As a part of the ‘Coronavirus (Scotland) Act 2020’ Schedule 4, Part 8, allowed for the Early Release (ER) of prisoners who came under a particular set of circumstances to allow for the Prisons across Scotland to better prepare for social distancing amongst the prison population such as single cell occupancy.

Across Glasgow City a total of 56 individuals were given Early Release. As a result of the Data Sharing Agreement Community Justice Glasgow were able to discuss and share data with Social Work Prison Case Work Team, HSCP and Health Colleagues, we were able to ensure those leaving prison were able do so safely and with the medication or assistance required.

During this process a pilot has begun with Wheatley Group, to be rolled out to members of the Glasgow and West of Scotland Forum of Housing Association, where Registered Social Landlords (RSLs) could be informed on an ad-hoc basis of individuals being admitted to prison for the purpose of sustaining tenancies, eliminating facing rent arrears, evicted or applying for homeless assistance. This part of the project requires further data sharing agreements that the data would be used appropriately and for a particular purpose by RSL’s.
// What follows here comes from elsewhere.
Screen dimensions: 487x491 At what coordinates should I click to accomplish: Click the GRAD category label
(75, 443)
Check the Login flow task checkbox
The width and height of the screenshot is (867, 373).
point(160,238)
Without an agreed RSL / Glasgow City Council Data Sharing agreement, the process required a Memorandum of Understanding for specific data to be shared for the exact purpose, again requiring the assistance of the GCC Governance legal team.

As a partnership these agreed data sharing protocols are still at early stages and will be reviewed annually going forward, however I hope the examples above illustrate that without the sharing of data between partners, enabling the Community Justice Glasgow Partnership to work towards a common goal, with proactive data sharing agreements enabling the work, none of the above would have been possible.

Tom Jackson, Head of Community Justice in Glasgow commented:

“It is really heartening to be able illustrate how partners in Glasgow have opened up to working together and sharing appropriate and proportionate data, with a common determination to deal with the issues and barriers to turning around their lives that those leaving the prison system face.  Without this effort, evidence tells us, that many would find themselves rough sleeping, struggling with addiction etc. and returning to offending behaviours.

This kind of partnership working, delivering on common goals around reducing re-offending, really makes a difference to the outcomes for individuals and communities alike.”